Упёршись руками в стол, Ариэль опрокидывает стаканчик с остывшим чаем. Я вскакиваю и бросаю в расползающуюся лужу пару бумажных полотенец.

 

– Илья! Мы летим в Солт-Лейк-Сити, – хрипит он, – делать опыт на человеке!

– Что?! – ору я, силясь перекричать истошные завывания. – На каком ещё человеке?! Ты в своём уме?!

– Илья, послушай…

– Ничего я не буду слушать! Я беру такси и двигаю в аэропорт.

 

Несмотря на раздражение, я помню, что шефу не следует знать, что я стал ездить на машине.

 

– Пойми, – он пытается сбавить тон, перекрикивая истерический аккомпанемент сирены и тяжело отдуваясь, – нам невероятно повезло. Нам представляется феноменальная возможность…

– Не хочу я ничего понимать. – Я тоже слегка сбрасываю обороты, поднимаю стаканчик и кидаю в урну. – Опыт на человеке?! Забудь, на данном этапе о таком и речи быть не может.

 

Ариэль отряхивает ладони, бросается в коридор, и макабрическая какофония стихает.

 

– Давай сделаем вид, что этой сцены не было, – продолжаю с подчёркнутой сдержанностью, – а в понедельник поговорим о сентябрьском эксперименте, хотя лучше всего перенести его на октябрь.

 

Неясно, какое впечатление производят мои слова, но Ариэль подвигает стул и садится.

 

– Это последний рейс? – спрашивает он помедлив.

– Предпоследний, – нехотя признаюсь я.

– Ты давно ел?

– Я обедал…

– Тогда давай так: удели мне час времени, мы поужинаем, ты меня выслушаешь, и, если в итоге не согласишься, я не стану настаивать и на обратном пути подкину в аэропорт.

– Нет уж, я как-нибудь сам.

 

Я кручу в пальцах пачку сигарет, которую инстинктивно ухватил, спеша эвакуировать из зоны чайного потопа. Осознав это, я ловлю себя на мысли, что Ариэлю удалось меня заинтриговать, и, пусть из чистого любопытства, мне уже не терпится узнать, что же он такое удумал и где раздобыл человека, согласного, чтобы в него пихали невесть что.

 

– Хорошо, поехали. Но предупреждаю: я в твоей афере участвовать не намерен и ни в какой Солт-Лейк-Сити или любой другой Сити не полечу.

 

Я зачехлил лэптоп, подобрал сумку и встряхнул их, подчёркивая, что беру всё с собой и возвращаться не собираюсь.

 

– Ты, конечно, в курсе, что можно завещать своё тело науке.

– Угу… – мычу я с набитым ртом.

– Так вот, я уже давно зарегистрировал нас на такой опыт.

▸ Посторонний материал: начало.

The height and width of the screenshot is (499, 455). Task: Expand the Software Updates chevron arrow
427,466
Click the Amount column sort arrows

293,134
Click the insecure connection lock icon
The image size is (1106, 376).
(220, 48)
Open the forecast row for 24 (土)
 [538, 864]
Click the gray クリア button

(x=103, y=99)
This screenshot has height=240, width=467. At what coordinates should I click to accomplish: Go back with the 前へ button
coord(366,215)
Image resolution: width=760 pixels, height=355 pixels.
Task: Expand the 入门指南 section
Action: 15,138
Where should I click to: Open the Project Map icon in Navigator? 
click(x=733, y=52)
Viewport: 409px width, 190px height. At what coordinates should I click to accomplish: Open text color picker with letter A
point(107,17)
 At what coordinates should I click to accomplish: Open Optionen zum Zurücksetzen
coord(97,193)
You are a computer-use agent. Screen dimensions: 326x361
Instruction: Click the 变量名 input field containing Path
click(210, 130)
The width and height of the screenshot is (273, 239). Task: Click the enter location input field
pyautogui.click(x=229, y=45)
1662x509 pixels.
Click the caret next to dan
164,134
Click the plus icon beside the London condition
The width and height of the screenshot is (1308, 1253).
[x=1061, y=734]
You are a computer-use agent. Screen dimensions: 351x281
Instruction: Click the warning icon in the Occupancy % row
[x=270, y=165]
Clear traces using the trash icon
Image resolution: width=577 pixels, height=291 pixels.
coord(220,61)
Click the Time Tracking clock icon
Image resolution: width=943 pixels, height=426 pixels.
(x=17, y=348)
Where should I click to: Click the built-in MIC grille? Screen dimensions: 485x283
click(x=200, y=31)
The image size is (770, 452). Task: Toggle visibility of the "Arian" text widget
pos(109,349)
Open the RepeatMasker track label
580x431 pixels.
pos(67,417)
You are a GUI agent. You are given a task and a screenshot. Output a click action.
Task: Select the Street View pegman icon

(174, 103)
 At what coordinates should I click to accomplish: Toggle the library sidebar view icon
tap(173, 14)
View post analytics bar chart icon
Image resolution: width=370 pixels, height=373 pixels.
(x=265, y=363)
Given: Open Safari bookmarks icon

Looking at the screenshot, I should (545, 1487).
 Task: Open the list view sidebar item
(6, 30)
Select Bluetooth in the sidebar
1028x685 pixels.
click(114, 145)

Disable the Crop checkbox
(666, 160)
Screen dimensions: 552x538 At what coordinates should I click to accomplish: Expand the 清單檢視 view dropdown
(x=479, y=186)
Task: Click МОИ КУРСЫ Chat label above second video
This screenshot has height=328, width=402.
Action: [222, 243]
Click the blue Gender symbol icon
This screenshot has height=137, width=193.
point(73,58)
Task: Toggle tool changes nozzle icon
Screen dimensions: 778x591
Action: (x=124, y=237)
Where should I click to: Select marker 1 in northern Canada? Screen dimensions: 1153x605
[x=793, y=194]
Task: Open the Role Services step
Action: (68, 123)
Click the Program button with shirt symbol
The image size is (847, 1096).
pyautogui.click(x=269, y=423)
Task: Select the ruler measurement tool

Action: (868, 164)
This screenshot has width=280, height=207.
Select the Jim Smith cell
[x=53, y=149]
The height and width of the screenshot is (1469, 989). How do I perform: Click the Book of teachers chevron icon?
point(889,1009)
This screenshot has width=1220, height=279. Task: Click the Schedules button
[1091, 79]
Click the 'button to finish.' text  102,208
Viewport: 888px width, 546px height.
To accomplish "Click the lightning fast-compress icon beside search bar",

И сегодня в начале встречи с инвесторами звонят из университетской больницы и сообщают, что есть рабочий материал. С близкими уже связались, формальности улажены.

 

Ариэль принимается живописать подробности аварии трейлера с легковушкой в провинциальном городке штата Юта.

 

– Голову разнесло напрочь. Прикинь, он влетел в него сбоку, между колёсами, крышу срезало подчистую! – азартно жестикулируя, Ариэль старается понаглядней изобразить, как машина врезается в днище грузовика. – А, ладно, не в том суть, представляешь, кроме этого никаких повреждений, грудная клетка цела!